Marlow recalls that he has been hired by the Company to captain a ship that will venture into the Congo and ultimately retrieve Mr. Kurtz and return with him to England.
The first station is called the Lower Station. Upon arriving, Marlow is distressed to see how the natives have been enslaved, how they are beaten and starving, working under white Company men who act as their guards. For Marlow it is a "vision of hell." There seems to be pandemonium everywhere: nothing seems to make sense—there are "loads of rusting ancient wreckage everywhere," and Marlow can seen an outcropping being blown up for no logical reason.

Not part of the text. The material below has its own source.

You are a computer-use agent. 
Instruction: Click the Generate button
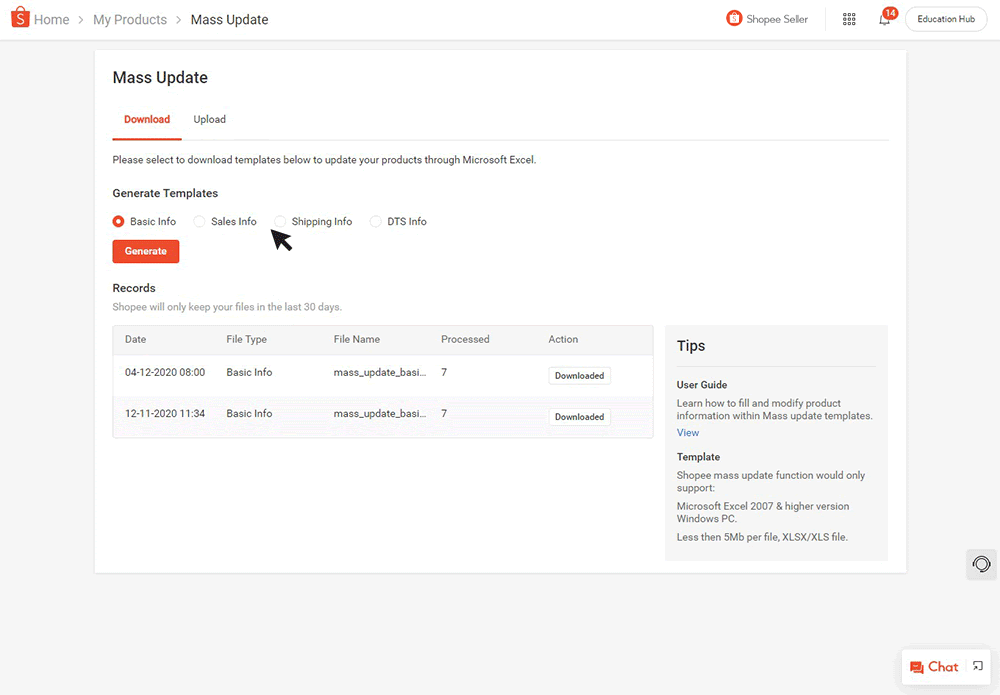tap(145, 251)
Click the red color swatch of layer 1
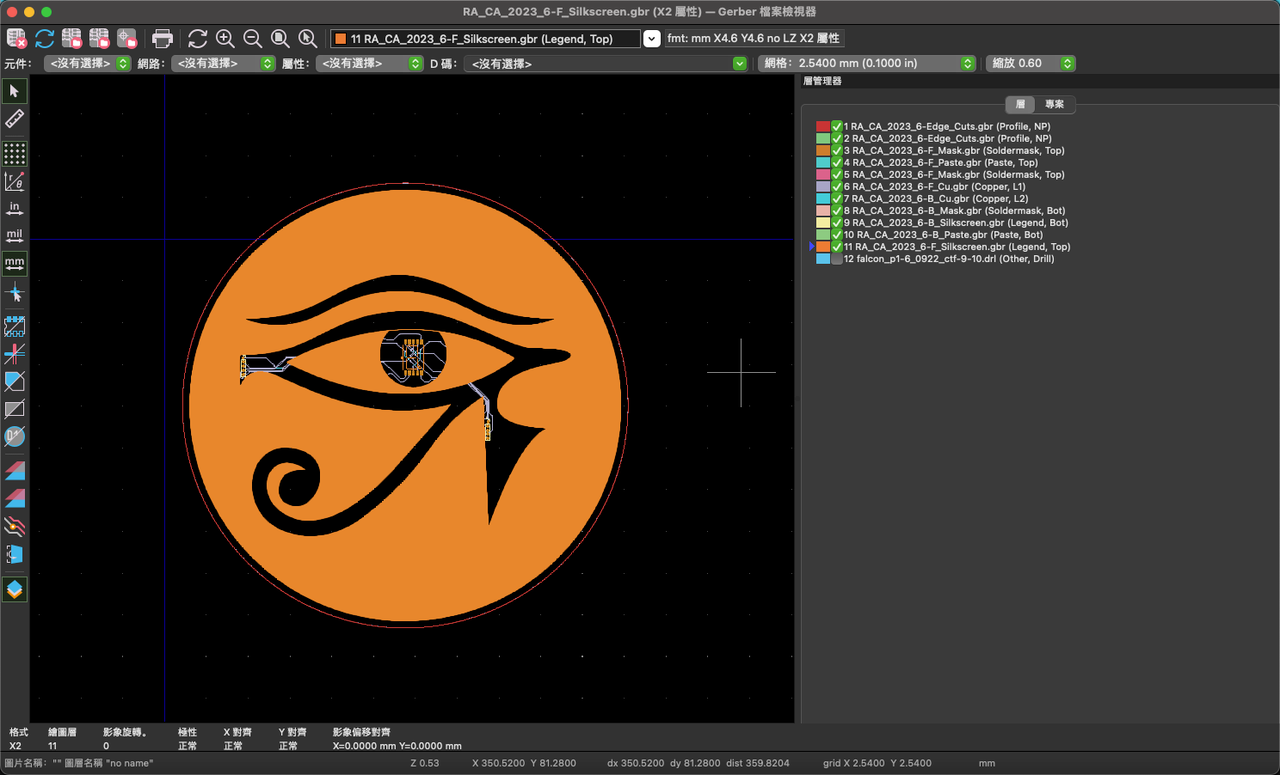 pos(822,127)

Marlow's trip continues. The second stop is the Central Station. It is here that Marlow is supposed to take over the ship he is to captain, however, it is underwater. It takes quite a while to make the vessel fit for navigation up the river. In fact, parts that he orders and waits weeks for seem to mysteriously never arrive from the Lower Station. It seems someone does not want him to complete his task. The two men that Marlow spends the most time with here are the manager and the brickmaker. The foreman, however, is helpful in getting the rivets Marlow needs to finish fixing his ship.
Ultimately, Marlow and his ship get underway, and after attacks by natives, and the loss of one of his men, Marlow makes it to the Inner Station, where Kurtz is: he has become something of a god to the people there, and it seems that Kurtz has gone mad. It appears that it may be impossible to remove Kurtz, especially as the natives do not want him to leave, but eventually, Marlow is successful in getting Kurtz on board, and getting the ship underway.